The majority of injuries resolve within 24 hours without long-lasting effects. Still, pods make up 80% of all major injuries related to laundry detergent, according to the American Association for Poison Control Centers (AAPCC), despite accounting for only 16% of the market. In rare cases like Bella’s, long-term complications can ensue. And nine people have died in the U.S.—two children younger than age 2 and seven seniors with dementia—in cases definitively linked to laundry pods.
To the extent that most consumers are aware of these dangers, it’s thanks to an asinine Internet trend. In late 2017 a handful of teenagers started posting videos online of themselves eating laundry packets in a surreal viral phenomenon known as the Tide Pod Challenge. That cultural episode cast laundry-pod poisoning as a self-inflicted wound, harming only the irresponsible. But the Challenge has accounted for only a tiny fraction of the injuries caused by this now pervasive product.
P&G and other detergent makers, startled by soaring numbers and prodded by regulators, have taken the product back to the drawing board more than once. But despite multiple changes to the pods’ design and exterior packaging, intensive industrywide meetings on the issue, and seven years of brainstorming and testing, the situation has not substantially improved when measured by the total number of calls to poison-control centers and emergency-department visits.
Pods have prompted an average of 11,568 poison-control calls a year involving young children since 2013, their first full year on the U.S. market. (The majority of calls, or exposures, involving pods are not associated with serious injuries, but they’re the best ?population-wide data available to measure pods’ impact on public health.)
And when injuries are inflicted, they remain disproportionately severe: In 2017, the most recent year for which figures are available, 35% of pod exposure cases among the whole population wound up being treated in health care facilities; for all other laundry detergents and for household cleaning substances, that figure was 16% when pods were excluded.
Consumer advocates and public health experts argue that, for all its well-intentioned efforts, the industry has refused to confront the brightly colored elephant in the room: the swirly, multi-hue design schemes that make the mini-packets look so much like candy. If manufacturers can bring themselves to make all pods look neutral and less inviting, says Gary Smith, director of the Center for Injury Research and Policy at Nationwide Children’s Hospital, “we can design this problem out of existence.”

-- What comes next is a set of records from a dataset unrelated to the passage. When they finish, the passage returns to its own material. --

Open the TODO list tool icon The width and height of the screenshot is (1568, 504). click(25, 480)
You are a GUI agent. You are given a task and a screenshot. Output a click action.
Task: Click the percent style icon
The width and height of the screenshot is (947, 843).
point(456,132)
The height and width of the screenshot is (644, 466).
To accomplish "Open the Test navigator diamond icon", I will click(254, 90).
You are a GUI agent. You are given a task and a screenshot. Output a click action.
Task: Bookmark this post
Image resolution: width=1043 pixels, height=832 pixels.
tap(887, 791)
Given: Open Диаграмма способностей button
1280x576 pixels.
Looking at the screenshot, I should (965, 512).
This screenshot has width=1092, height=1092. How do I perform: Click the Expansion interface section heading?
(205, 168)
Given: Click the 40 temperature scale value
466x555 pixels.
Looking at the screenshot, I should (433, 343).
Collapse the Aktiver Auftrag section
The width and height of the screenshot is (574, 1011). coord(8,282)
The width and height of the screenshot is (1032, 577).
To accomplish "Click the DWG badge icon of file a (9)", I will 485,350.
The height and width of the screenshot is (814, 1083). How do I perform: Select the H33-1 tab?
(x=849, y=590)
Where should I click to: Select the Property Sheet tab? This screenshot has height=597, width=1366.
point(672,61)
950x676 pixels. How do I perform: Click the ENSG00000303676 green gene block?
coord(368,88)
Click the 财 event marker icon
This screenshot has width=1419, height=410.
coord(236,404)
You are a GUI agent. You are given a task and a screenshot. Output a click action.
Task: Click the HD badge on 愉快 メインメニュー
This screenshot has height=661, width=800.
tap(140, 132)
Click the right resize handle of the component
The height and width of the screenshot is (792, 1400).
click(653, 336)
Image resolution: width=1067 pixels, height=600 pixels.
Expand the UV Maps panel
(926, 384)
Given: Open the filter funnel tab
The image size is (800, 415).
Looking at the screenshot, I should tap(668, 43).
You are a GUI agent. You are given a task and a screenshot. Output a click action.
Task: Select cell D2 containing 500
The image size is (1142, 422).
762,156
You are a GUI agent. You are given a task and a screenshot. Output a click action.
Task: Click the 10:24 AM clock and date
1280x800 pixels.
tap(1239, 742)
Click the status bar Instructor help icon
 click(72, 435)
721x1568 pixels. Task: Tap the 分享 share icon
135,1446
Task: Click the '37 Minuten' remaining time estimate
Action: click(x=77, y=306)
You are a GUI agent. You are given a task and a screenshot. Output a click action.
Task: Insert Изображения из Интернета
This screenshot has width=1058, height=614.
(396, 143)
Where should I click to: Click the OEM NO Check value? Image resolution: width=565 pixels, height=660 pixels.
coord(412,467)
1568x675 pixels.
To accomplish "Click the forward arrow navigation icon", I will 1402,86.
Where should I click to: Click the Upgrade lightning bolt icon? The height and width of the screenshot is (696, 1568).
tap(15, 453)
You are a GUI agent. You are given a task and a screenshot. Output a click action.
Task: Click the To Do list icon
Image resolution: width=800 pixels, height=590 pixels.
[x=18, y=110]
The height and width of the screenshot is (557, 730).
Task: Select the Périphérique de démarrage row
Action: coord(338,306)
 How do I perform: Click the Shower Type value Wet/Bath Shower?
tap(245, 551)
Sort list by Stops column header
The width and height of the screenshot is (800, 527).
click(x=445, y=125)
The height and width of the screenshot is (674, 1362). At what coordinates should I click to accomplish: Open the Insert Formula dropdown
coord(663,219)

P&G and other detergent makers point to different injury measures, arguing that they’ve brought down the market-adjusted rate of exposures even without such changes, by improving the childproofing of packaging and educating the public on proper safety habits. “Our job is to prevent children from having access to the product completely,” says Damon Jones, P&G’s vice president for global communications and advocacy.
While they haven’t ruled out future changes, industry and regulators have announced no plans for a more aggressive safety intervention. But in an era in which many consumer-facing businesses have tremendous leeway to regulate themselves, the Tide Pod dilemma raises urgent and disturbing questions. Has P&G truly reached the limit as to how safe it can make its popular product? With no legal requirements to make pods safer, do ethics require the industry to go further? Can an “improved” product that still causes thousands of hospital visits a year be considered safe? And at what point does the manufacturer’s responsibility for accidents end and the consumer’s begin?
That these questions need to be asked testifies to a fundamental truth of America’s consumer product ecosystem: It’s largely up to companies to determine how to respond to a consumer hazard. While government agencies occasionally step in, safety decisions usually come down to business leaders balancing the success of a product against reputational and legal concerns. At least for now, P&G has made its determination: The Tide Pod is safe.